-- Your objective --
The lines you return must be all those in the data that hold the string "computer".

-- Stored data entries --
-- Opening Marker --
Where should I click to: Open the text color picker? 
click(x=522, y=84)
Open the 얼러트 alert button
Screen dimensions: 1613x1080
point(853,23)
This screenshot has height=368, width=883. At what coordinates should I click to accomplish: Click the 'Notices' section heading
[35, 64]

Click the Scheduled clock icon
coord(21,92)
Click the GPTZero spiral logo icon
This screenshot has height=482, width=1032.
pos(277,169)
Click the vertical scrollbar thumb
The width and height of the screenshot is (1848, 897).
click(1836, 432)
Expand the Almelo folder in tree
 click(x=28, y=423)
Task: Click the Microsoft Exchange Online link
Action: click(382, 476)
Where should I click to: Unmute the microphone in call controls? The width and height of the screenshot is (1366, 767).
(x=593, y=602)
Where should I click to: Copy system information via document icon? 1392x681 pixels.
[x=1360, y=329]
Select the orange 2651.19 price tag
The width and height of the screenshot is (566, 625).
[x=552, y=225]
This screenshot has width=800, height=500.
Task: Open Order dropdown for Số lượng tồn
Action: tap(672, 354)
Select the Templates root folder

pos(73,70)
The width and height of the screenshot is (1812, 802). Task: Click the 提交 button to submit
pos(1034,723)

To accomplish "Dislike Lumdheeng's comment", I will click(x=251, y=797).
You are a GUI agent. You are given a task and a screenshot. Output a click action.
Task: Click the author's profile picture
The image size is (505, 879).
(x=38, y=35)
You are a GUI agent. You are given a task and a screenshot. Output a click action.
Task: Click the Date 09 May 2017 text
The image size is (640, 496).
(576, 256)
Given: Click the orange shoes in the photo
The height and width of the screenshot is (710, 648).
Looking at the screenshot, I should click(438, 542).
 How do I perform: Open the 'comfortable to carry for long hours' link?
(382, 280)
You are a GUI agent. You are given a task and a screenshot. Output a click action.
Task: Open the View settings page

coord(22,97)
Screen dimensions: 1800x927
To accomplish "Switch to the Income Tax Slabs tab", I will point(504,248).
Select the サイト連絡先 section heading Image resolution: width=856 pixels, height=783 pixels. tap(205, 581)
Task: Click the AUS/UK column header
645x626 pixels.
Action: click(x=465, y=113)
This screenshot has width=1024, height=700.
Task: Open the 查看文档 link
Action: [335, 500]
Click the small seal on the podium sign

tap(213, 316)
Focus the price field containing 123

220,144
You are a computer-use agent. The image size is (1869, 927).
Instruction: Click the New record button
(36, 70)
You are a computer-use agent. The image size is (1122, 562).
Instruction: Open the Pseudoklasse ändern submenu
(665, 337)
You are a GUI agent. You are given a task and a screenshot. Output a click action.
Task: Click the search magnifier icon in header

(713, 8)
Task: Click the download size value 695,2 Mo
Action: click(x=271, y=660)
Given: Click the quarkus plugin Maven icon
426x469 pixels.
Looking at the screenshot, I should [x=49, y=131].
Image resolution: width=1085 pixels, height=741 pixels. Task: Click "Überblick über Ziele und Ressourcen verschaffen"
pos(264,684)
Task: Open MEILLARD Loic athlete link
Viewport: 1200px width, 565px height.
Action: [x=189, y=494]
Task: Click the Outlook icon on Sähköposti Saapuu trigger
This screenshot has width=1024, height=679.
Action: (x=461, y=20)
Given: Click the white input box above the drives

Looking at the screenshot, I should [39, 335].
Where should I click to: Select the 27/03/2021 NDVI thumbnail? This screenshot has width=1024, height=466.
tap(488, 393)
-- Closing Marker --
-- Result for this task --
You are a computer-use agent. The image size is (1869, 927).
You are a computer-use agent. The image size is (1122, 562).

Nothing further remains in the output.